10
Yorum
26
Beğeni
5,0
Puan
1796
Okunma

Sözlerimin başında sancılı kelimeler kıvranıyor
Yazsam mı?
Yaslasam mı göğsüne kalemimin
Buzunu çözemediğim yüreğinden azad edildiğimden beri
Az şey bilmenin burukluğu
ağartıyor gözleri mi
İki odalı bir gece’kondunun
on iki metre karelik karanlığında dolaşıyorum,
T/acımı yastığımın üzerine bırakıp
Sus pus kesilen duvarları ictimaya kaldırıyorum
Kıvamını tutturamadığım duygularımı
Kızdırsam mı, kükretsem mi soğuk taşlara yatırıp
Amaçsız bir çocuk gibi
ağlıyor
hakların(m)ı hibe ediyorum yüreğimden
Gelip al!
Gökleri yarıp bulutları tarumar eden şimşekler gibi
Gidişine heybetleniyorum
kendinden eminliğimin kavrayıp bileğini
Hangi boğaz manzaralı tepeden yaklaşmalıyım sence ölümün iyimserliğine
Hangi ıhlamur bahçesinin kırık duvarlarından aşmalıyım,
Hayal tohumlarını toprağa saçıp
Kaç kıymık batırmalıyım ayak uçlarıma
ki uyandırsın gözleri mi
Günü gelince bu sürecin hesabını kim verecek!
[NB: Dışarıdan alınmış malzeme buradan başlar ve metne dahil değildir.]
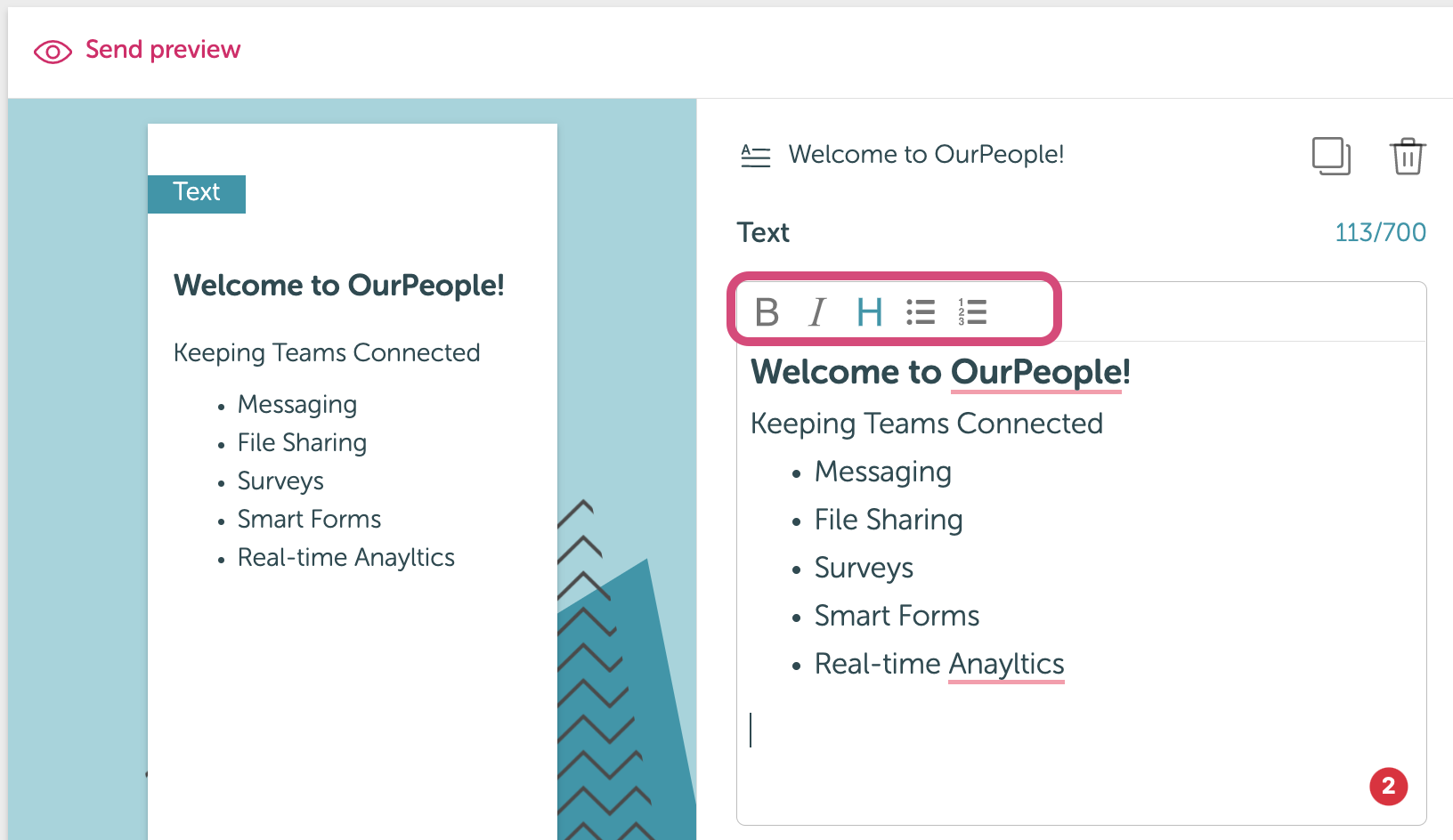
Task: Insert a bulleted list
Action: tap(921, 312)
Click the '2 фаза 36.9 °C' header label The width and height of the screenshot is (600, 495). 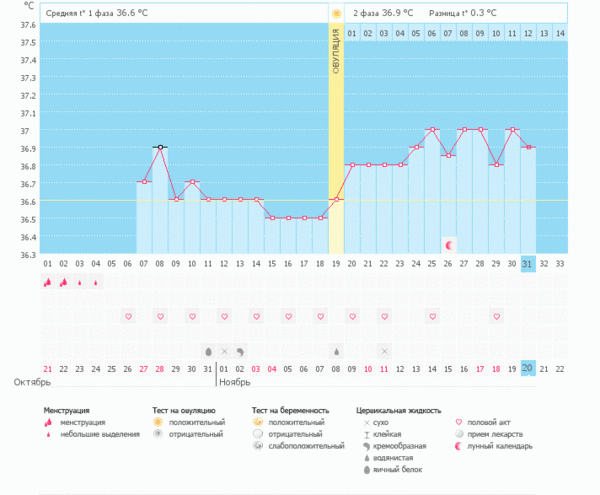point(381,13)
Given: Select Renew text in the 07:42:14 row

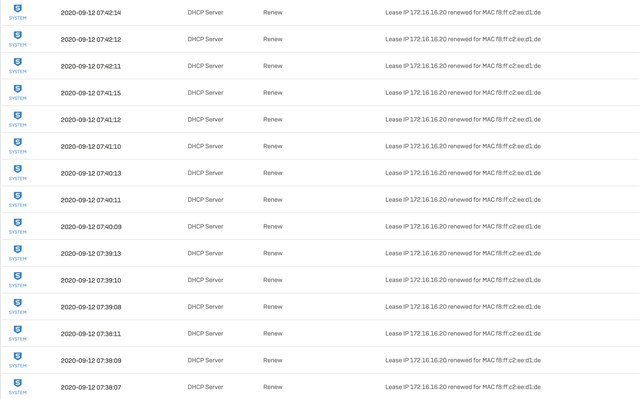Looking at the screenshot, I should [273, 12].
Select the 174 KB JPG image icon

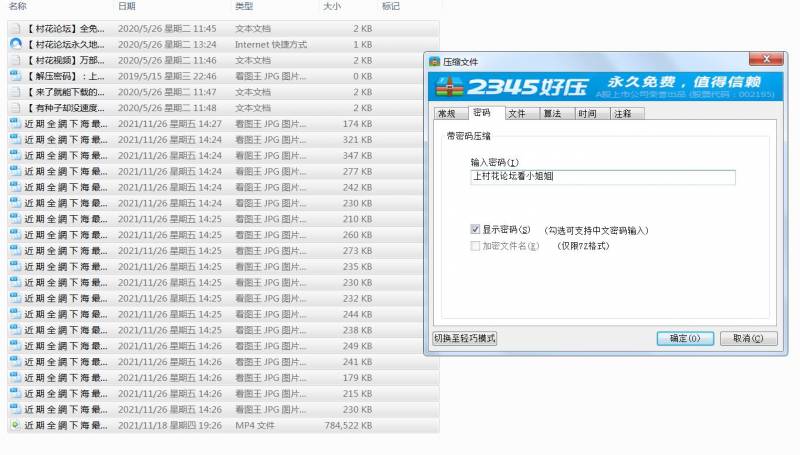click(x=15, y=124)
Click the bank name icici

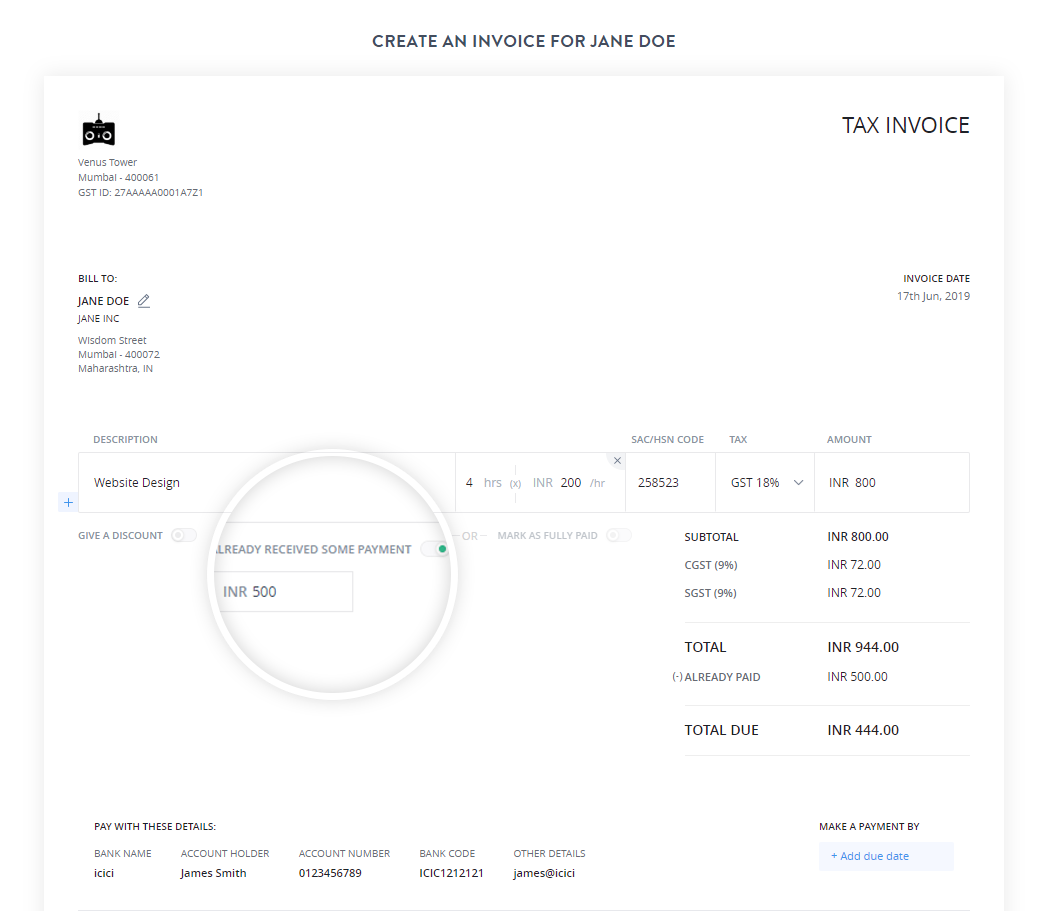click(106, 873)
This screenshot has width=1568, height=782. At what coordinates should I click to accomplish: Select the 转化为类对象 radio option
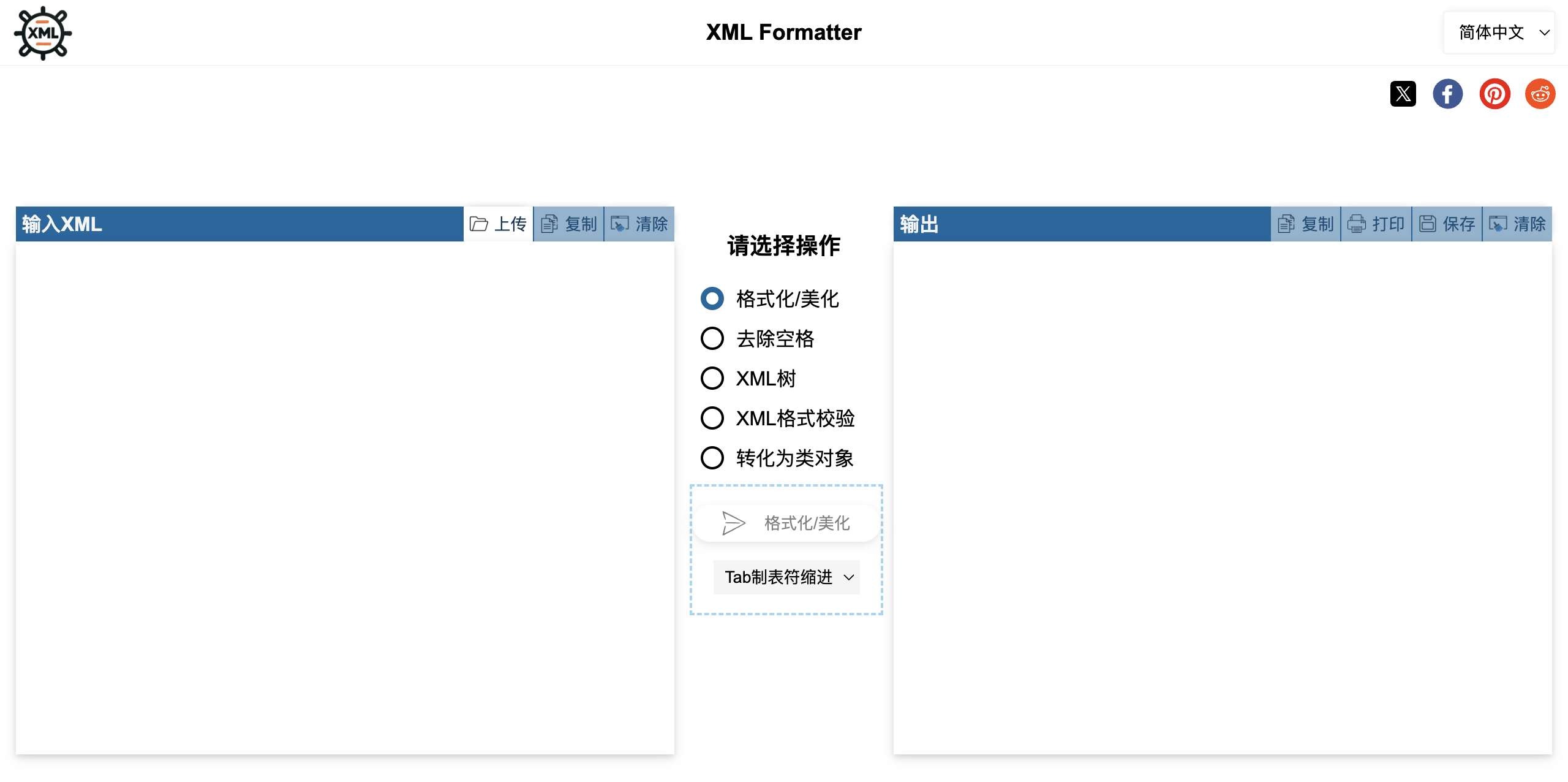click(712, 458)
Tek sınırı ecel olan bu ayrılığın önünde
Kaç kişi tek ayak üstünde dikilecek
Bedevi çöllerini aşıp göklerimin
Konakladığında yüreğimin en ücra köşesinde
Haramisi kesilip
kurak iklimlerin
yağmur damlasının güle deydiği gibi
Islatsa mıydım dudaklarını öyle masum, öyle nârin
Yoksa
Şah damarına hançer darbesi sallayıp,
Koparsa mıydım seni
Saka kuşu varmışçasına pır pır eden yüreğinin kafesinden
Gerçek adı neydi sahi!
körleşmiş sözlerinin
Bakire bir kaç cümlenin çığırtkanlığı mı
yoksa
Irzına geçilmiş şiirlere keyif veren nakaratları mıydı?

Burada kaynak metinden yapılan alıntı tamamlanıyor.